McCain returns to NH trying to stave off loss
The Republican nominee was returning Wednesday to the state whose primary he won in 2000 and again earlier this year. But there were signs it was tilting toward Democrat Barack Obama in the Nov. 4 general election.
Recent polls have shown Obama, an Illinois senator, with a lead no smaller than 7 percentage points, prompting speculation that McCain may have to surrender the state's four electoral votes and focus elsewhere if he hopes to cobble together the 270 needed to become president.

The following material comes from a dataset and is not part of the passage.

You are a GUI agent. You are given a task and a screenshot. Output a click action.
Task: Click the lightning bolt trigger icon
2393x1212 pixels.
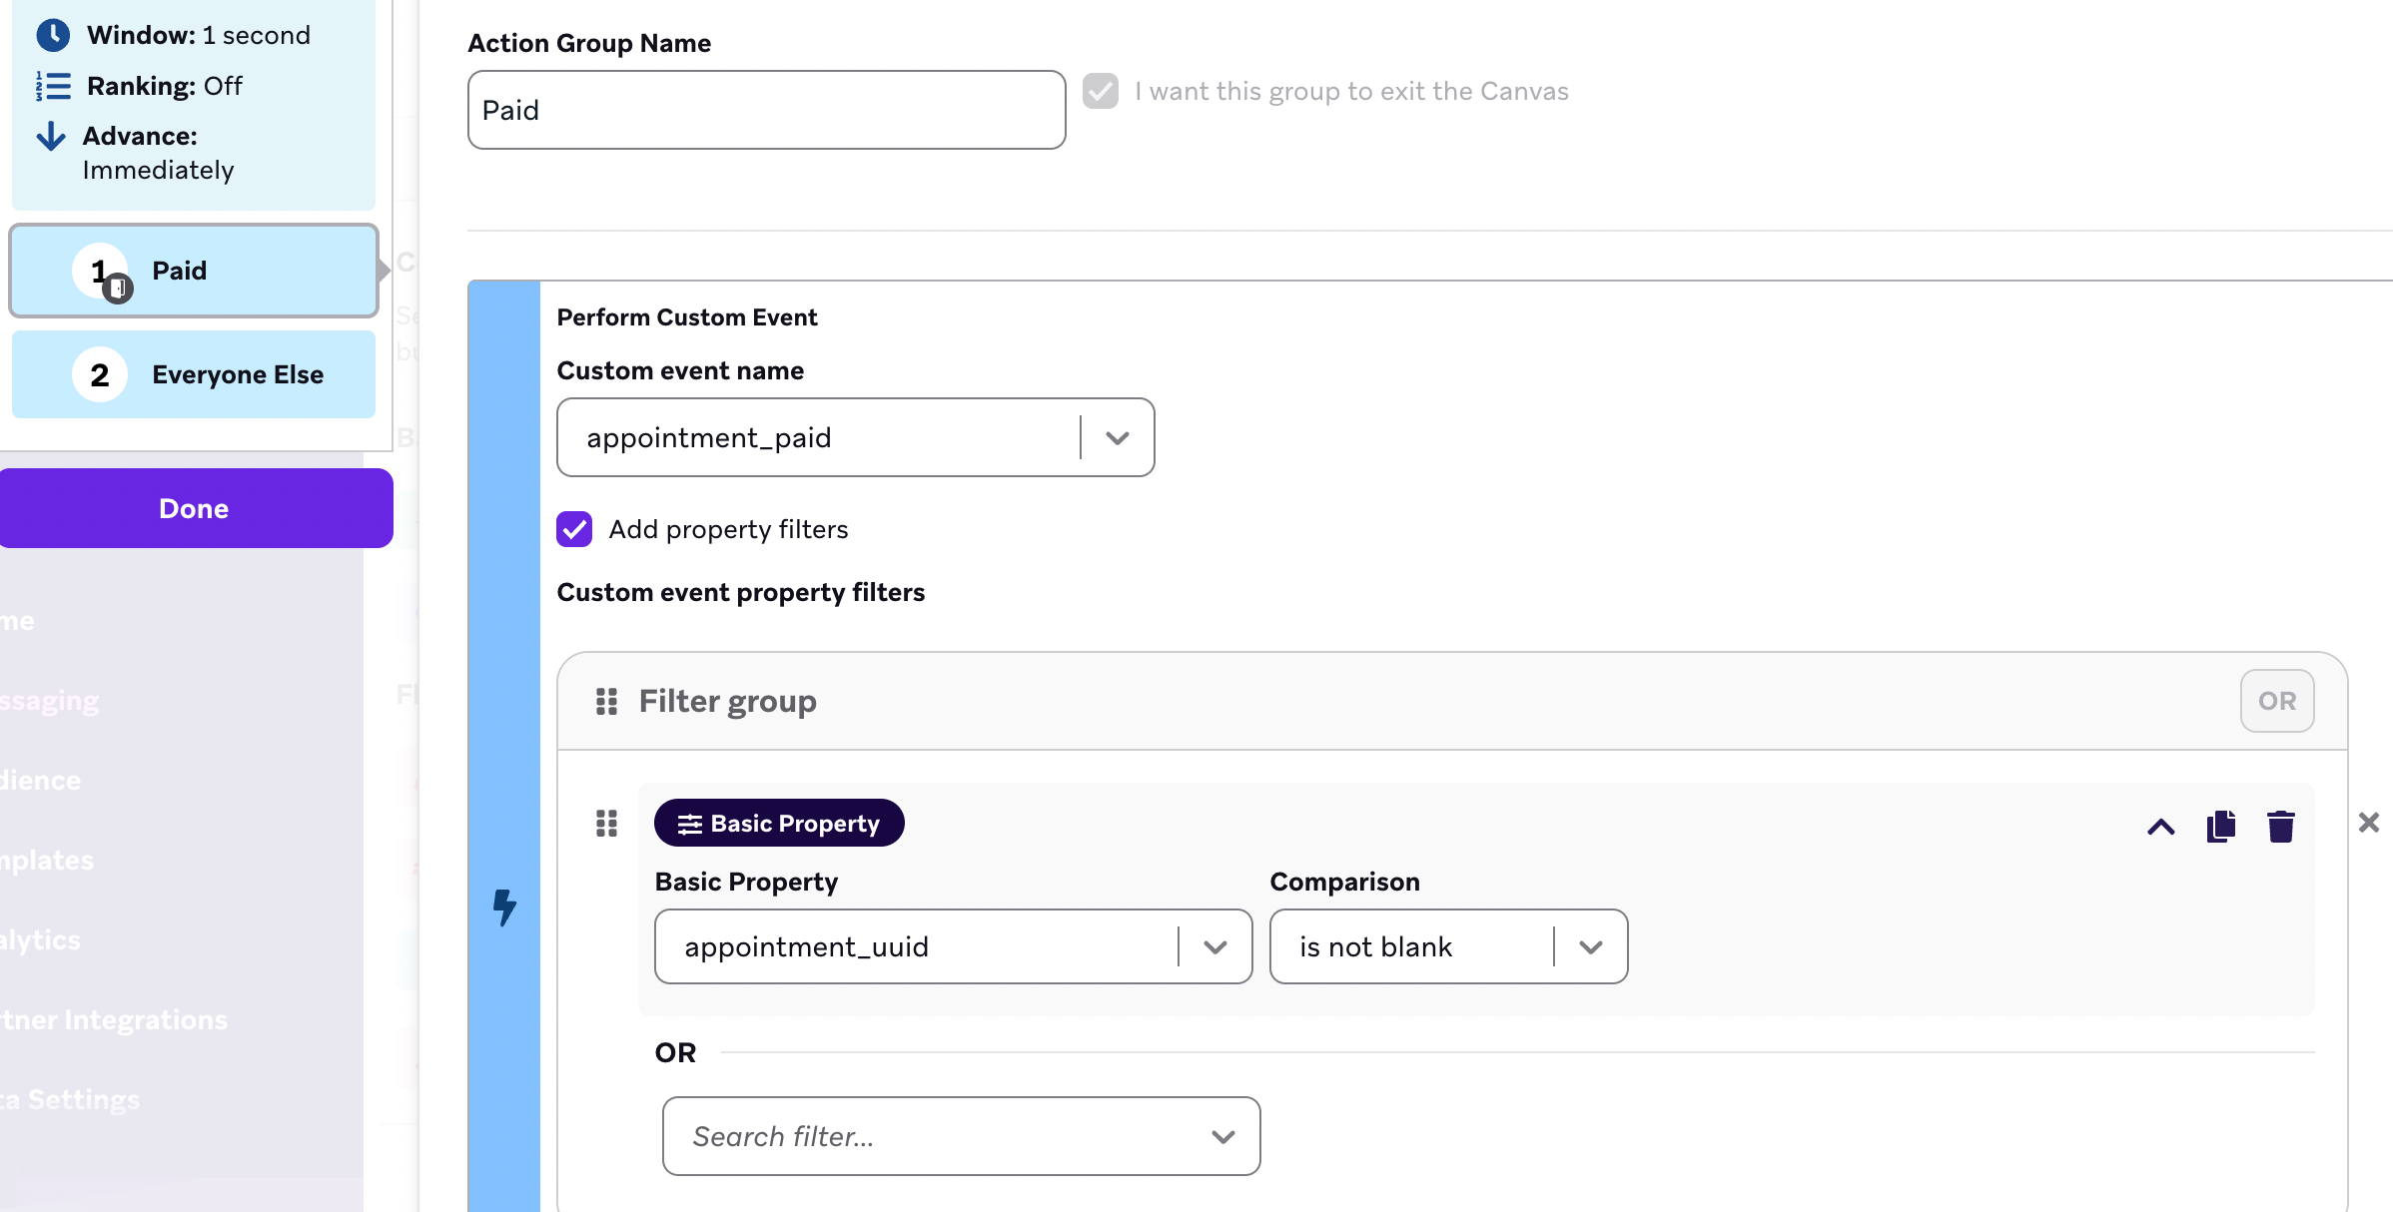[x=505, y=908]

Senior adviser Mark Salter dismissed such thinking Tuesday. He said McCain was visiting New Hampshire because "we get a charge out of it. We think we're competitive there. They get it."
With less than two weeks until Election Day, McCain and his wife, Cindy, were rallying those who "get it" at a rally at St. Anselm College in Goffstown.
It was the scene of debates during both primaries and is at the center of the state the Arizona senator reveres for its tradition of retail politicking. He held more than 100 town-hall meetings in New Hampshire during this campaign cycle and has visited five times since securing the GOP nomination in February.
Political consultant Dean Spiliotes said McCain's biography-heavy campaign has worked well in a small state where a candidate can meet a lot of voters face to face.
Yet New Hampshire political trends are working against McCain.
It was the only state to vote for Democrat John Kerry in 2004 after going for Republican George W. Bush in 2000.
Democrats also swept both its congressional seats, the governor's office and both houses of the state Legislature in 2006. Those results were fueled in large part by anti-Bush and anti-Iraq war sentiment, but Spiliotes argues the shift is certainly more than a blip, if not a permanent trend.
After stopping in New Hampshire, McCain was headed to Ohio for two rallies with his running mate, Alaska Gov. Sarah Palin. He then was to break off and head to Florida, where Obama also is ahead in the polls.
Associated Press writer Holly Ramer in Concord, N.H., contributed to this report.